Extracted entries -
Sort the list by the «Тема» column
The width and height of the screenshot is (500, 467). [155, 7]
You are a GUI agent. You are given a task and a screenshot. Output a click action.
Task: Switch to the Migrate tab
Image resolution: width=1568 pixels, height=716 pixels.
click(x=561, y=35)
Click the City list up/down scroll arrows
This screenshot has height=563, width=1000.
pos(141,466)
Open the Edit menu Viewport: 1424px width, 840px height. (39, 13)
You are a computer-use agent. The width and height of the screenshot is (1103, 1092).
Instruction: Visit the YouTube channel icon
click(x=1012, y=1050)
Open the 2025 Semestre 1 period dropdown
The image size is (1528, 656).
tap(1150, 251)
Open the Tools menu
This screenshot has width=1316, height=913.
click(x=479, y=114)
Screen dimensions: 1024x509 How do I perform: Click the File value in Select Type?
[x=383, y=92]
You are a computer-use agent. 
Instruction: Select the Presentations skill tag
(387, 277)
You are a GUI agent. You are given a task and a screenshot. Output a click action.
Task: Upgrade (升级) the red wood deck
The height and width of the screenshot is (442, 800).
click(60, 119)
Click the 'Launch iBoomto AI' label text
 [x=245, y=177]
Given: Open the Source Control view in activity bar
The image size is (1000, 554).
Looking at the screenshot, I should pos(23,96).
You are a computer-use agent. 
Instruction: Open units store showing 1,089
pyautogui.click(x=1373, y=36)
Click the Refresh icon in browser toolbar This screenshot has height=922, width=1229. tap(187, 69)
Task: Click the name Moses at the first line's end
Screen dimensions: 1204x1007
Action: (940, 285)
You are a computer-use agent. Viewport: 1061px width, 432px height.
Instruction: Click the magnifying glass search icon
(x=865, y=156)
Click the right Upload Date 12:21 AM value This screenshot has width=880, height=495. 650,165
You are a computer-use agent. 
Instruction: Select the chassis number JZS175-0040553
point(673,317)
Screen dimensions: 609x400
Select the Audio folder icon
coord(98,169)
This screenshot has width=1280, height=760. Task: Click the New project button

Brief - Output the full listing again with nothing altered.

Exercise response -
Sort the list by the «Тема» column
The width and height of the screenshot is (500, 467). [155, 7]
You are a GUI agent. You are given a task and a screenshot. Output a click action.
Task: Switch to the Migrate tab
Image resolution: width=1568 pixels, height=716 pixels.
click(x=561, y=35)
Click the City list up/down scroll arrows
This screenshot has height=563, width=1000.
pos(141,466)
Open the Edit menu Viewport: 1424px width, 840px height. (39, 13)
You are a computer-use agent. The width and height of the screenshot is (1103, 1092).
Instruction: Visit the YouTube channel icon
click(x=1012, y=1050)
Open the 2025 Semestre 1 period dropdown
The image size is (1528, 656).
tap(1150, 251)
Open the Tools menu
This screenshot has width=1316, height=913.
click(x=479, y=114)
Screen dimensions: 1024x509 How do I perform: Click the File value in Select Type?
[x=383, y=92]
You are a computer-use agent. 
Instruction: Select the Presentations skill tag
(387, 277)
You are a GUI agent. You are given a task and a screenshot. Output a click action.
Task: Upgrade (升级) the red wood deck
The height and width of the screenshot is (442, 800).
click(60, 119)
Click the 'Launch iBoomto AI' label text
 [x=245, y=177]
Given: Open the Source Control view in activity bar
The image size is (1000, 554).
Looking at the screenshot, I should pos(23,96).
You are a computer-use agent. 
Instruction: Open units store showing 1,089
pyautogui.click(x=1373, y=36)
Click the Refresh icon in browser toolbar This screenshot has height=922, width=1229. tap(187, 69)
Task: Click the name Moses at the first line's end
Screen dimensions: 1204x1007
Action: (940, 285)
You are a computer-use agent. Viewport: 1061px width, 432px height.
Instruction: Click the magnifying glass search icon
(x=865, y=156)
Click the right Upload Date 12:21 AM value This screenshot has width=880, height=495. 650,165
You are a computer-use agent. 
Instruction: Select the chassis number JZS175-0040553
point(673,317)
Screen dimensions: 609x400
Select the Audio folder icon
coord(98,169)
This screenshot has width=1280, height=760. Task: Click the New project button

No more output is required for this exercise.